Plan A, a carbon accounting and ESG (Environmental, Social and Governance) reporting platform for corporations, has raised $27 million in a Series A round led by US VC veteran Lightspeed Venture Partners.
Technically the funding is an extension of a $10 million Series A round announced nearly two years ago, which for all intents and purposes means the conclusion of a $37 million Series A round, bringing the total raised to $42 million over its six-year history. . But perhaps most notably, its latest round also includes participation from some of the biggest names in the corporate world, including Visa, Doutsche Bank and BNP Paribas’ VC arm Opera Tech Ventures, among many other angel investors.
“The urgency of the climate crisis, coupled with the complexity of navigating the net-zero journey for businesses, has made it imperative for us to bring in top-tier investors now,” Lubomila Jordanova, founder and CEO of Plan A, explained to TechCrunch.
Founded in Berlin in 2017, Plan A (a reference to the ‘no plan B’ climate action mantra) is one of numerous VC-backed startups emerging from Europe with the express purpose of helping companies measure (and cut) their carbon. footprint. The perennial problem, it seems, is that despite the best will in the world, reducing carbon emissions can be difficult unless a company makes a real effort to find the right one. what Their emissions are, and where They are in the supply chain.
A survey conducted last year by the Boston Consulting Group (BCG) found that 90% of organizations do not “comprehensively” measure their greenhouse gas emissions. As always, so-called “Scope 3 emissions” are identified as a major obstacle, whereby a company fails to reduce emissions through its supply chain, which includes partner businesses. While it is true that Scope 3 is more difficult to measure than Scope 1 (which refers to emissions directly under the company’s control), organizations are under increasing pressure to address emissions across their entire network.
This is important for a number of reasons, but primarily because the carbon footprint of many businesses is largely made up of Scope 3 emissions. For example, the Coca-Cola bottling partner — Coca-Cola European Partners (CCEP) — previously estimated that 93% of its emissions were Scope 3.
Moreover, rather than declining, global energy-related Co2 emissions are still rising, increasing by 0.9 percent in 2022.

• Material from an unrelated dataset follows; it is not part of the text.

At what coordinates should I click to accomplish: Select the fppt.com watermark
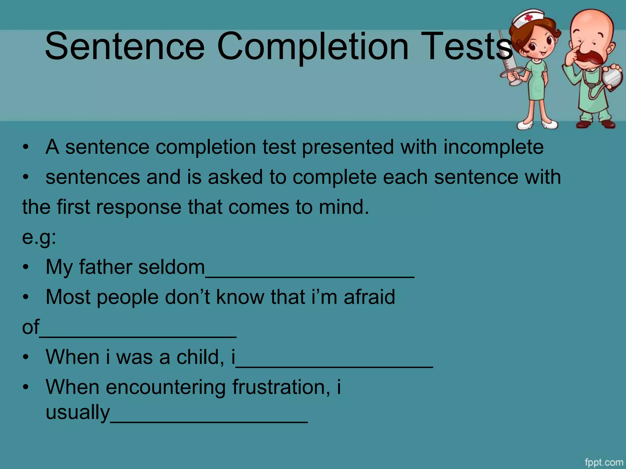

“Since the climate crisis is largely defined by the growth of emissions, one of the most urgent challenges and economically viable options is to rapidly reduce the emissions curve, especially for companies,” said Jordanova.
Thus, Plan A has developed a SaaS-based sustainability platform that enables companies to self-manage their net-zero efforts — including data collection, emissions calculations, target setting and decarbonization planning. Crucially, it includes mapping emissions data from all Scopes 1, 2 and 3 and aligning them with global scientific standards and methodologies, including the Greenhouse Gas Protocol and the Science Based Targets Initiative (SBTi).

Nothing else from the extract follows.